When you reach the line that contains "Where should I click to: Select" in the data below, start reproducing lines exactly, and stop after the line that contains "You are a computer-use".

-- DATA FOR PROCESSING follows --

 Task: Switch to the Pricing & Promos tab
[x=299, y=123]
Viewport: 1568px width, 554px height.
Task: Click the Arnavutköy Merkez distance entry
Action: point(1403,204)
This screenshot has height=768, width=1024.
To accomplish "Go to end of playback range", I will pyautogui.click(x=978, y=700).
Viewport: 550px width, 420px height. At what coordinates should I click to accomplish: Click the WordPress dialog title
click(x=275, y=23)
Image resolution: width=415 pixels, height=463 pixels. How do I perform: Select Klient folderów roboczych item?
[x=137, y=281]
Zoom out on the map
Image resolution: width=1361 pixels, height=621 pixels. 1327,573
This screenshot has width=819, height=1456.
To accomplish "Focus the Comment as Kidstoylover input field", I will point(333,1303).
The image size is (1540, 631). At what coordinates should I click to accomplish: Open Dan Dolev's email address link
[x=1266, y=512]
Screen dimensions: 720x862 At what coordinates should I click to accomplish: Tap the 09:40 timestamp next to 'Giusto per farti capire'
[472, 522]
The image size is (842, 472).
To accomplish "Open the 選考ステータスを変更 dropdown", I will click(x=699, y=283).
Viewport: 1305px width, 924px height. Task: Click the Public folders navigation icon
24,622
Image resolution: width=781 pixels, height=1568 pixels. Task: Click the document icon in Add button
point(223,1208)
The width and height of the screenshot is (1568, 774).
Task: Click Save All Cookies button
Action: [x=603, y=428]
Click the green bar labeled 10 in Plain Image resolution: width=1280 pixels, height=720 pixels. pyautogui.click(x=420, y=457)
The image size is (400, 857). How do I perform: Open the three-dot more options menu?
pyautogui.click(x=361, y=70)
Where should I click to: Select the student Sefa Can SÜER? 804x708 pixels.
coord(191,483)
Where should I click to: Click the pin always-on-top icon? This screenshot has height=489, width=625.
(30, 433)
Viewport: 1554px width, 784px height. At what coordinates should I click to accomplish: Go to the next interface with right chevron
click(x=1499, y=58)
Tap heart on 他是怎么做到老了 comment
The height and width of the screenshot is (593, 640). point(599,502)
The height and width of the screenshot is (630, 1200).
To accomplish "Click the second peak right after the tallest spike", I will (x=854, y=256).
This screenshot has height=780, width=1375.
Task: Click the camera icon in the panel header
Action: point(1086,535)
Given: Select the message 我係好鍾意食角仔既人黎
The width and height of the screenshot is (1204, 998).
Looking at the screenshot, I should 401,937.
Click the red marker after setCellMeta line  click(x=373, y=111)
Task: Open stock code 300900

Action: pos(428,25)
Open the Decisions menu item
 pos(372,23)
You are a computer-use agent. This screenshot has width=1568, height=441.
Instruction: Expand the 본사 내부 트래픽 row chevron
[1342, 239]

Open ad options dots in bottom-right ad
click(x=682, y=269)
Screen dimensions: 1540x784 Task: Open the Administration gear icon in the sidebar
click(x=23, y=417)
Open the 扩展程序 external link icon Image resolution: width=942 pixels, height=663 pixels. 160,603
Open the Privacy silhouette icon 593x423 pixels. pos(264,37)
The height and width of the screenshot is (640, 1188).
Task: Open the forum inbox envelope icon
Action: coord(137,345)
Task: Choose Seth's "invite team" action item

-- DATA FOR PROCESSING concluded --

SOLUTION FOR THIS TASK:
Where should I click to: Select the student Sefa Can SÜER? 804x708 pixels.
coord(191,483)
Where should I click to: Click the pin always-on-top icon? This screenshot has height=489, width=625.
(30, 433)
Viewport: 1554px width, 784px height. At what coordinates should I click to accomplish: Go to the next interface with right chevron
click(x=1499, y=58)
Tap heart on 他是怎么做到老了 comment
The height and width of the screenshot is (593, 640). point(599,502)
The height and width of the screenshot is (630, 1200).
To accomplish "Click the second peak right after the tallest spike", I will (x=854, y=256).
This screenshot has height=780, width=1375.
Task: Click the camera icon in the panel header
Action: point(1086,535)
Given: Select the message 我係好鍾意食角仔既人黎
The width and height of the screenshot is (1204, 998).
Looking at the screenshot, I should 401,937.
Click the red marker after setCellMeta line  click(x=373, y=111)
Task: Open stock code 300900

Action: pos(428,25)
Open the Decisions menu item
 pos(372,23)
You are a computer-use agent. This screenshot has width=1568, height=441.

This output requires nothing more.